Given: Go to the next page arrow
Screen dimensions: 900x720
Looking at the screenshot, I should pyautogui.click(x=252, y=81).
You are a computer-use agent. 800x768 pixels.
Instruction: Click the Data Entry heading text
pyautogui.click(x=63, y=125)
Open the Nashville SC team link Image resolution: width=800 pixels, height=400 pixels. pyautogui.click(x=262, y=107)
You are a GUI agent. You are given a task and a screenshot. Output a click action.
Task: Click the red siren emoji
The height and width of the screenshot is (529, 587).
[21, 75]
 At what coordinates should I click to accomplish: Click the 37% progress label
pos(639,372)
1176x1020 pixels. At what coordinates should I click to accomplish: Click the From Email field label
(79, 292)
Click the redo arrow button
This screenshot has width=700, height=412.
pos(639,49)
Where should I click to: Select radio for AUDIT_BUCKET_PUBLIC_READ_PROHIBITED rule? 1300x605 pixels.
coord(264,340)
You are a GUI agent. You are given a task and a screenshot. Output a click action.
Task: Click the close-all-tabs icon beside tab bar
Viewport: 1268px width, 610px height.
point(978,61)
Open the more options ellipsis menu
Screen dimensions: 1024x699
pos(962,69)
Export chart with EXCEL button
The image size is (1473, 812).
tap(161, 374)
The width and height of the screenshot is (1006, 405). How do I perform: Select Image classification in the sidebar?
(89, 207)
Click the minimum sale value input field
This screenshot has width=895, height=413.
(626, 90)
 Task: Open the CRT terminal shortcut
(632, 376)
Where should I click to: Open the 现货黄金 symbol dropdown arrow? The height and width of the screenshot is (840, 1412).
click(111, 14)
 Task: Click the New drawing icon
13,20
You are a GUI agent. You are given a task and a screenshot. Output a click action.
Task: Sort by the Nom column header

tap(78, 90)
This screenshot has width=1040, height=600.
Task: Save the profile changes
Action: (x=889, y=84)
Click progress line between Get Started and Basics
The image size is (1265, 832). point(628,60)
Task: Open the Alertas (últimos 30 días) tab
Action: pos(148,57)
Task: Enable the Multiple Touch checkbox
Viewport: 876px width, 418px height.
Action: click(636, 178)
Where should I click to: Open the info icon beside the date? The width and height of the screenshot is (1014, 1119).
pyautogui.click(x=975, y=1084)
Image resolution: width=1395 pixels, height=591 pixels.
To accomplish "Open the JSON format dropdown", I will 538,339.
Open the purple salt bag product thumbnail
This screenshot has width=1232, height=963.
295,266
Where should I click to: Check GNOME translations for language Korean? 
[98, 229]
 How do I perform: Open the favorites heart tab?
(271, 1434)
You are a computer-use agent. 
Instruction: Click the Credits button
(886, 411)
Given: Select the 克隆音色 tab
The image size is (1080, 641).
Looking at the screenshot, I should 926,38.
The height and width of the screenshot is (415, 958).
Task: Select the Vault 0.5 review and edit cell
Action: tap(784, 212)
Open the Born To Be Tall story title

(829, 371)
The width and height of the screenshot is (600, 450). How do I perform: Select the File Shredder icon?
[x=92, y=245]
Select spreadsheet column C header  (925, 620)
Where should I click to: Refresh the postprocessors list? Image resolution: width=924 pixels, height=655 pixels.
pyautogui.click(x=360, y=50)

● ● ● ●

(Task to carry out) Reproduce, with both ends included, the lines from the one holding "Task: Click the New drawing icon" to the end of the records above.

(Reply to the task)
 Task: Click the New drawing icon
13,20
You are a GUI agent. You are given a task and a screenshot. Output a click action.
Task: Sort by the Nom column header

tap(78, 90)
This screenshot has width=1040, height=600.
Task: Save the profile changes
Action: (x=889, y=84)
Click progress line between Get Started and Basics
The image size is (1265, 832). point(628,60)
Task: Open the Alertas (últimos 30 días) tab
Action: pos(148,57)
Task: Enable the Multiple Touch checkbox
Viewport: 876px width, 418px height.
Action: click(636, 178)
Where should I click to: Open the info icon beside the date? The width and height of the screenshot is (1014, 1119).
pyautogui.click(x=975, y=1084)
Image resolution: width=1395 pixels, height=591 pixels.
To accomplish "Open the JSON format dropdown", I will 538,339.
Open the purple salt bag product thumbnail
This screenshot has width=1232, height=963.
295,266
Where should I click to: Check GNOME translations for language Korean? 
[98, 229]
 How do I perform: Open the favorites heart tab?
(271, 1434)
You are a computer-use agent. 
Instruction: Click the Credits button
(886, 411)
Given: Select the 克隆音色 tab
The image size is (1080, 641).
Looking at the screenshot, I should 926,38.
The height and width of the screenshot is (415, 958).
Task: Select the Vault 0.5 review and edit cell
Action: tap(784, 212)
Open the Born To Be Tall story title

(829, 371)
The width and height of the screenshot is (600, 450). How do I perform: Select the File Shredder icon?
[x=92, y=245]
Select spreadsheet column C header  (925, 620)
Where should I click to: Refresh the postprocessors list? Image resolution: width=924 pixels, height=655 pixels.
pyautogui.click(x=360, y=50)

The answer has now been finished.